Live export relief as new cattle density rules delayed

Cattle exporters have been granted an 11th-hour reprieve after being told yesterday tougher new rules that reduce stocking densities up to 15 per cent will not come into effect from today as originally planned.

The Department of Agriculture and Water Resources told cattle exporters yesterday the Australian Meat and Livestock Industry (Export of Livestock by Sea) Order 2019, had not been signed and so would not be in place as planned on June 1.

However, the department said it still planned to implement the proposed new requirements, a key recommendation of the Review of Australian Standards for the Export of Livestock completed this year, and would inform the industry of the new date shortly, providing 10 working days’ notice.

Reduced stocking densities, based on a number of factors including the length of the voyage and weight of cattle, reduce profitability, with cattle producers wearing the brunt.

Kimberley Pilbara Cattlemen’s Association chief executive Emma White said more careful consideration of the implications were welcome, as the reduced stocking densities had the potential to cause a big financial impact on cattle producers.

She cited an example from the Australian Live Exporters Council, which said a ship normally carrying 5000 lighter cattle to Indonesia may need carry as few as 4300 head, increasing freight costs by $20 an animal, which would be passed on to cattle producers.

WA Livestock Exporters Association chairman John Cunnington said it was sensible to delay the signing of the order, given the department hadn’t yet assessed the “alternate stocking density” applications.
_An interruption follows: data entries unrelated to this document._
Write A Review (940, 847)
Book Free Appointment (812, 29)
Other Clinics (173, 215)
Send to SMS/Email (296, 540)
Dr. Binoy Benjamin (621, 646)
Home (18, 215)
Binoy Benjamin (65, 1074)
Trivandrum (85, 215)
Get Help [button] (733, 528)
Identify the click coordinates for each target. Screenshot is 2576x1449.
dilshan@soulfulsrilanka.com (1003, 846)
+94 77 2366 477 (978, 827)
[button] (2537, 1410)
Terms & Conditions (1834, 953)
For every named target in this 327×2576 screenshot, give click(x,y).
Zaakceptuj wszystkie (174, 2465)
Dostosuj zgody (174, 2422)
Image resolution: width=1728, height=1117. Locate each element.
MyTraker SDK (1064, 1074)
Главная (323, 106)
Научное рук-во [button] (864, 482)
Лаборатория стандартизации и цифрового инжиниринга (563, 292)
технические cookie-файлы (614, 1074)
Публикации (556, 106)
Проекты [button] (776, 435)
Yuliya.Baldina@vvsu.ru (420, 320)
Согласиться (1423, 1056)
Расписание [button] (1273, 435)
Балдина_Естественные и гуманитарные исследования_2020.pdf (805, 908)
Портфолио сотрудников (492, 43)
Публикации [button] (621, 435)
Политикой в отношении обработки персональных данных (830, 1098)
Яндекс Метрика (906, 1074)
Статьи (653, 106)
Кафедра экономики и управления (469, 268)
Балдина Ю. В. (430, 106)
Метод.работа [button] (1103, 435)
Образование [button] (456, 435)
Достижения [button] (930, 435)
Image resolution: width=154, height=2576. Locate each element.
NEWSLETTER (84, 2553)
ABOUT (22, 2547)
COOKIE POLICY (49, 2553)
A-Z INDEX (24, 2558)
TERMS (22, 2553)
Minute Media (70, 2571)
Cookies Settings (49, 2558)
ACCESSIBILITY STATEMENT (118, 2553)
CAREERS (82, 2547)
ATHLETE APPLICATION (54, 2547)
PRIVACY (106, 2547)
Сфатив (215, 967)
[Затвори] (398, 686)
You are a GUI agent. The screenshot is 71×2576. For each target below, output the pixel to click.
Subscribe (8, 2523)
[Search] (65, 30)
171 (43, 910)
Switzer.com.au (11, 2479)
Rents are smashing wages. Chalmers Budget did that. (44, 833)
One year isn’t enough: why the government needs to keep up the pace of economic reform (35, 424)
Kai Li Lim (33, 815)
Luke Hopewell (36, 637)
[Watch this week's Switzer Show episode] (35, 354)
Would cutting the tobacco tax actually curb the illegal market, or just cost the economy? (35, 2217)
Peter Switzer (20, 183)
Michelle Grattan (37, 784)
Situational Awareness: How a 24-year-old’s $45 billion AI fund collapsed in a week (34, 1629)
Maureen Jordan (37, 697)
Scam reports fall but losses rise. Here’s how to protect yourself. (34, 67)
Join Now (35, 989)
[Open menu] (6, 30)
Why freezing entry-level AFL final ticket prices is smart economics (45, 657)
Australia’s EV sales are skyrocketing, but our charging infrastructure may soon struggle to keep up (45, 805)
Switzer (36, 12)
Alternate stocking density applications relate to voyages of less than 10 days for exporters that have a proved strong animal welfare record, and mean the reduction in cattle carried, relative to space, is not as severe.

However, they must be applied for by exporters, and the department still hadn’t come to a conclusion or assessed any applications, he said.

“I expect the secretary of DAWR has been waiting to discuss this with the new agriculture minister as it is quite a major change for the industry,” Mr Cunnington said.

Though welcome, the move had caused disruption.

For example, Halleen Australasian Livestock Traders, where Mr Cunnington works, has two shipments departing within the week, and had planned for fewer cattle under lower densities.

“We are now trying to source extra cattle to fill remaining space aboard the vessel, and I’m sure other exporters would be looking at the same thing,” he said.